Lisa Bishop at Gray Television took a few contrarian views when discussing mobile strategies, during an afternoon DSB session on “New Ad Revenues for New Times.” Taking issue with the app craze we’ve seen dominating the media world over the past two years, she’s seeing better engagement and returns with SMS and WAP strategies.

“WAP is more widely available to a larger consumer base,” she said. “The iPhone makes up 2 [percent] to 4 percent of devices and our developers were spending 80 [percent] to 90 percent of time reaching this smaller share of end users.”

This flies in the face of News Over Wireless’ Sam Matheny’s point yesterday about greater growth and rich media capabilities of iPhone apps. There is also the argument that what the iPhone lacks in device share, it makes up for in engagement share, holding the vast majority of mobile Web traffic in the U.S.

The mobile products and features that Gray has focused on include WAP sites for each of its stations and SMS alert service for weather, news and sports alerts (monetized with sponsored messages). Next up are coupons, local search functionality (working with Local.com) and social sharing features.

Also somewhat of a contrarian take from Gray was its recent decision to go it alone when it came to building and managing its WAP product. This was a risk at first because it lost on-deck traffic it previously enjoyed by virtue of the carrier relationships held by the vendors it worked with.

But given more smartphones in the market, Bishop argues there are more users going off deck to search the mobile Web, thus mitigating this lost traffic. Bringing the platform in-house has also allowed Gray to have better control over the dynamic nature of its content, site design, ad serving and perhaps most of all, cost.
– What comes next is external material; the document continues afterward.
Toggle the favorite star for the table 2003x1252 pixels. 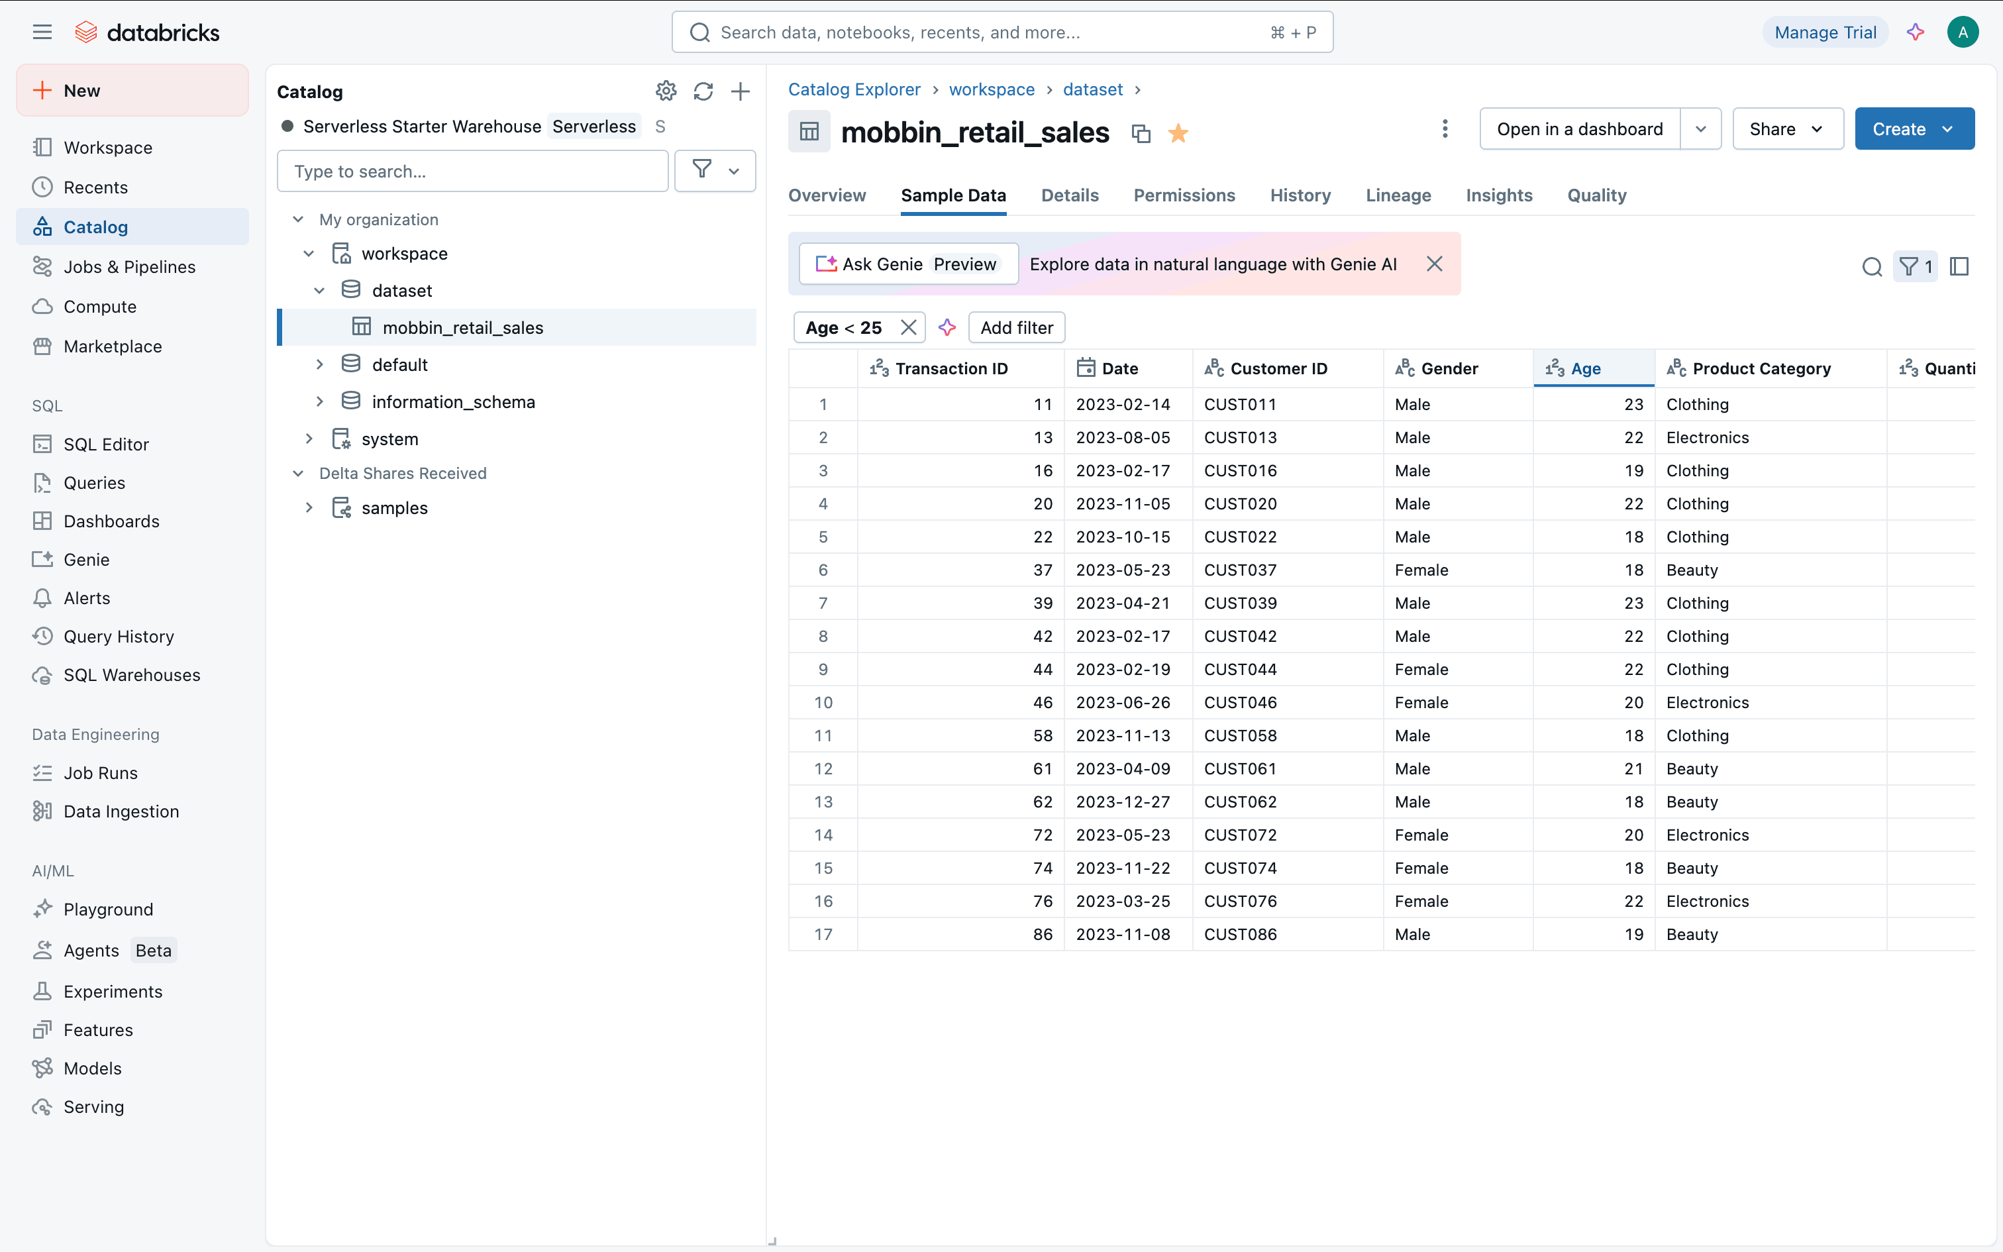(1178, 132)
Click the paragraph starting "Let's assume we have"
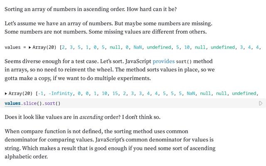 (x=108, y=27)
“Selling mobile [advertising] was difficult because costs were so high,” said Bishop. “We were selling $20 to$25 CPMs for our WAP sites. But we’ve been able to lower that and see greater returns.”

The results speak for themselves: Gray has cut mobile costs by $0.5 million and increased revenues by 90 percent over the past year. With SMS, it has seen a 20 percent increase in sponsored alerts and has run 130 SMS campaigns in the past month alone — more than it did all of last year.